## TEXTE SOURCE
────────────────────────────────────────

Et surtout, c’est la psychologue qui a mit un maux sur le trouble qui me rongeait : le burn-out.
La psychologue a pu identifier l’origine du burn-out au travail et aussi la manière d’en finir avec la cause. Néanmoins, la solution était la fuite, ce qui semblait assez évident. Ce qui est intéressant, c’est la relation entre le burn-out au travail et le triangle de Karpman qui permet de vraiment réaliser qu’une issue n’est possible. Par conséquent, inutile de s’épuiser à résoudre un problème dans ce contexte.
Ma conclusion et l’identification du besoin
Finalement, l’apport de cet accompagnement était plus dans l’analyse que dans les conseils en eux-mêmes. Bien qu’intéressant, cela rend l’accompagnement incomplet. Il est normal que l’amélioration prenne du temps, mais il manque toutefois deux choses. Une méthode claire mais également un programme qui a pour objectif d’atteindre un résultat. Même si le résultat n’est qu’une amélioration sensible, une amélioration est une amélioration. Et un jour, cela permet de s’en sortir.
N’en étant pas là à cet instant, je reprends ma démarche. Avec le constat d’avoir fait quelques pas en avant, puis quelques pas en arrière.
Le rendez-vous de la honte
Par le plus grand des hasards, je suis tombée sur un article indiquant qu’un choc émotionnel pouvait être considéré comme accident du travail. Etant donné mon angoisse à l’idée de reprendre le travail après une réunion catastrophique (le lien est donc clair entre burn-out et travail), j’étais donc bien dans ce cas de figure, et pourtant, le médecin remplaçant ne l’a jamais mentionné.
Je suis alors retournée chez la remplaçante du médecin traitant. Toujours avec cette même angoisse de retourner au travail et avec le sentiment d’être perdue face à l’inefficacité des méthodes employées.
J’ai immédiatement parlé de requalifier mes arrêts de travail en accident du travail, selon l’article que j’avais lu plus tôt. La remplaçante m’a indiqué qu’elle ne savait pas le faire. Elle m’apprit ensuite que seul le médecin traitant (et non le remplaçant) pouvait faire un accident de travail, ce que j’ignorais totalement. Au delà de mon ignorance, il aurait été impossible pour moi d’avoir un accident du travail dans tous les cas. Car avoir un rendez-vous en 48h avec mon médecin traitant qui était absent (car systématiquement remplacé le mercredi) était littéralement infaisable.
S’en est suivi un long discours de la part du médecin visant à se justifier de cet accompagnement hasardeux. Les troubles psychologiques peuvent rendre difficile le fait de garder patience face à des situations absurdes. Aussi, entendre un médecin généraliste expliquer à une personne en burn-out que son métier est difficile et que c’est un métier administratif qui n’attire plus, est tout sauf simple.
Le médecin a alors tenté de me donner un dernier (et enfin bon) conseil, celui d’aller voir la Maison de la Souffrance au Travail qui disposent de psychologues et d’avocats spécialisés dans les problématiques liées au travail.
L’abandon du suivi médical
Le médecin m’a ensuite renouvelé mon arrêt jusqu’au jour où elle réalisait son remplacement. Si bien que je ne pourrais consulter que le lendemain, en dehors de son jour de travail. Aussi, il était clair qu’elle ne souhaitait plus me voir. Je partageais ce sentiment. Heureusement dans cette histoire, il s’agit d’un médecin remplaçant, ce qui laisse la possibilité de voir le médecin traitant « principal ». Néanmoins, il est tellement difficile de trouver un médecin généraliste, qui plus est, un bon, que le patient est forcément du mauvais côté de la balance en cas de problème.
Les médecins ont le choix, ce n’est pas notre cas aujourd’hui en 2024.
Nous avons besoin d’être accompagné, que ce soit pour un cas de burn-out au travail ou pour tout autre trouble psychologique. Et nous ne le sommes pas suffisamment. Que ce soit pour avancer, ou pour éviter de rechuter.

────────────────────────────────────────

## DONNÉES FOURNIES
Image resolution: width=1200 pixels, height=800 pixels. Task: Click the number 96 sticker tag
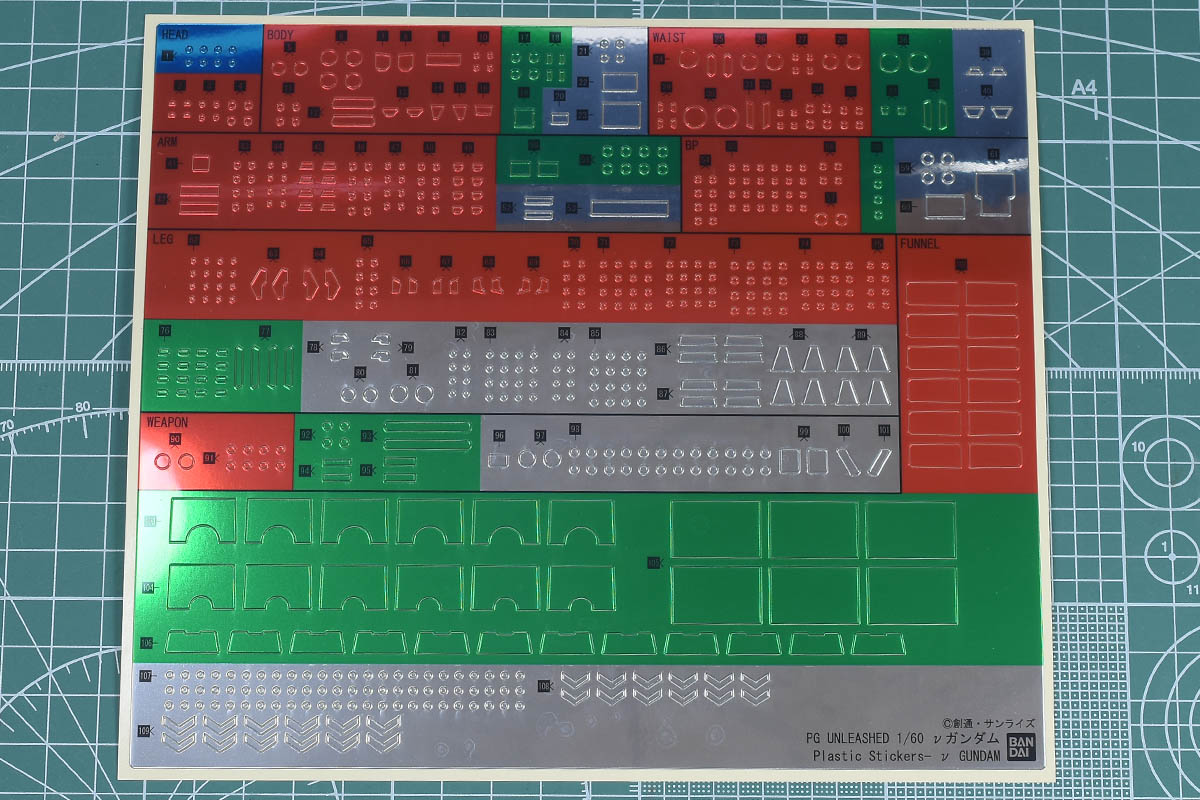coord(499,436)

────────────────────────────────────────

## CONSIGNES DES TÂCHES
[1] Reproduisez sans modification le passage du texte sur le burn-out qui commence aux mots « L’abandon du suivi » et s'arrête après les mots « cas de problème. ».
[2] D'après le texte sur le burn-out, quel organisme le médecin conseille-t-il d'aller voir en dernier lieu ?

## CORRIGÉ DES ACTIVITÉS
[1]
L’abandon du suivi médical
Le médecin m’a ensuite renouvelé mon arrêt jusqu’au jour où elle réalisait son remplacement. Si bien que je ne pourrais consulter que le lendemain, en dehors de son jour de travail. Aussi, il était clair qu’elle ne souhaitait plus me voir. Je partageais ce sentiment. Heureusement dans cette histoire, il s’agit d’un médecin remplaçant, ce qui laisse la possibilité de voir le médecin traitant « principal ». Néanmoins, il est tellement difficile de trouver un médecin généraliste, qui plus est, un bon, que le patient est forcément du mauvais côté de la balance en cas de problème.

[2] La Maison de la Souffrance au Travail.